AIM OF THE TASK:
The number of lines below containing the word "agent" is all that should be returned.

Stored records:
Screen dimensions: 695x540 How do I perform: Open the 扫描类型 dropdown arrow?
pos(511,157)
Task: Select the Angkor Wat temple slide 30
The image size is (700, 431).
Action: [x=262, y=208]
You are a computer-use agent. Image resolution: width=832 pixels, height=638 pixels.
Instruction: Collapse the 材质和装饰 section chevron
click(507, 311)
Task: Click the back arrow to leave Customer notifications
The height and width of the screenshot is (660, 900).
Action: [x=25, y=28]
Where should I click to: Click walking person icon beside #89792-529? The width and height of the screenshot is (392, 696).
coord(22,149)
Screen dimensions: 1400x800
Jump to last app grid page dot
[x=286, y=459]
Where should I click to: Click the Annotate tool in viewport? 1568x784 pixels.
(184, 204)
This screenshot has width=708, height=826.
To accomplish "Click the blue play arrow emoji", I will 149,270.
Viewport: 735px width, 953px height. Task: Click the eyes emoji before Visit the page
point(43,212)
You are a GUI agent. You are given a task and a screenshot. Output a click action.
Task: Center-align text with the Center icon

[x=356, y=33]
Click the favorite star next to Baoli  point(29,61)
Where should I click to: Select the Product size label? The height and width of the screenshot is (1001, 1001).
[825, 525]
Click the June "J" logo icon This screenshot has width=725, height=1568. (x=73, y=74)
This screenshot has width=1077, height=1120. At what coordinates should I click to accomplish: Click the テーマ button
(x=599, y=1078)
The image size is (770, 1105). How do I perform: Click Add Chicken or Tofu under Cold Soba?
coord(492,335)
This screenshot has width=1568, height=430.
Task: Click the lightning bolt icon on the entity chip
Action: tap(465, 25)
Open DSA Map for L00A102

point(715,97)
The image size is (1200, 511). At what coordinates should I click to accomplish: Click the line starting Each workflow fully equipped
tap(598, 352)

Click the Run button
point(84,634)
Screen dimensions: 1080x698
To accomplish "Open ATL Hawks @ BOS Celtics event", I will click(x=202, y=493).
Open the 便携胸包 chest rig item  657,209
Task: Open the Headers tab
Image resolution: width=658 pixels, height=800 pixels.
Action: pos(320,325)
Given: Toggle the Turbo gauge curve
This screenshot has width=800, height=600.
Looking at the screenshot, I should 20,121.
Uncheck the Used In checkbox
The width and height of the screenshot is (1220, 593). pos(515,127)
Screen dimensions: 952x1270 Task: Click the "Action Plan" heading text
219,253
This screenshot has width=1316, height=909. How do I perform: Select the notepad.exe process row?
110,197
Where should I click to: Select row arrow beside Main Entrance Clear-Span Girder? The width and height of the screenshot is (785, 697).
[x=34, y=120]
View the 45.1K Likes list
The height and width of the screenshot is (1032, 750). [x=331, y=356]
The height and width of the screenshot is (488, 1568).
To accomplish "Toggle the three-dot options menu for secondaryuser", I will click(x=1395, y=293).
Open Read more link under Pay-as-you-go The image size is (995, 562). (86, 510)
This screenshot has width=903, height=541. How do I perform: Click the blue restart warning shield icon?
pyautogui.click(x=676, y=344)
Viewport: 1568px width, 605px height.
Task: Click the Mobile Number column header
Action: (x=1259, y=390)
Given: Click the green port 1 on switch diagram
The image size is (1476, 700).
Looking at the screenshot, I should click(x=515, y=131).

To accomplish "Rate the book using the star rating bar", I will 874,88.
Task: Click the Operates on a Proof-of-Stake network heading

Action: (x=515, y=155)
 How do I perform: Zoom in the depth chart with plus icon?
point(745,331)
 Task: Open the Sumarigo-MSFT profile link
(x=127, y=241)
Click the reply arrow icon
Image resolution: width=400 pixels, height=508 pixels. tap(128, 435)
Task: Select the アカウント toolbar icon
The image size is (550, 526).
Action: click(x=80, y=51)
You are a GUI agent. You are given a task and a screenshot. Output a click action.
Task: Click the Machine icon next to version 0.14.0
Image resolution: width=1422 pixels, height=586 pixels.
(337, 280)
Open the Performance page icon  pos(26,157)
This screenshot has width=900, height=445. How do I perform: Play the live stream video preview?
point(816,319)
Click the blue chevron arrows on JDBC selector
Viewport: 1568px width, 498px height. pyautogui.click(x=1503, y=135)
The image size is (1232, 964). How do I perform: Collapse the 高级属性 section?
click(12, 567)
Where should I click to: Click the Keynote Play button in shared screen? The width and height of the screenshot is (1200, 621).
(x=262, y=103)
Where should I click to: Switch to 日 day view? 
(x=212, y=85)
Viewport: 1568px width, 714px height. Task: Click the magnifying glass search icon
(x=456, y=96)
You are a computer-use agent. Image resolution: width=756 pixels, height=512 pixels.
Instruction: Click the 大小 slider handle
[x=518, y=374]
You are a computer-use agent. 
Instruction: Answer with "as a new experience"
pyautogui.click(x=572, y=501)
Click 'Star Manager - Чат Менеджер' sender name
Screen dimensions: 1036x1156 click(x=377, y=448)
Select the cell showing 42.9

RESPONSE AREA:
5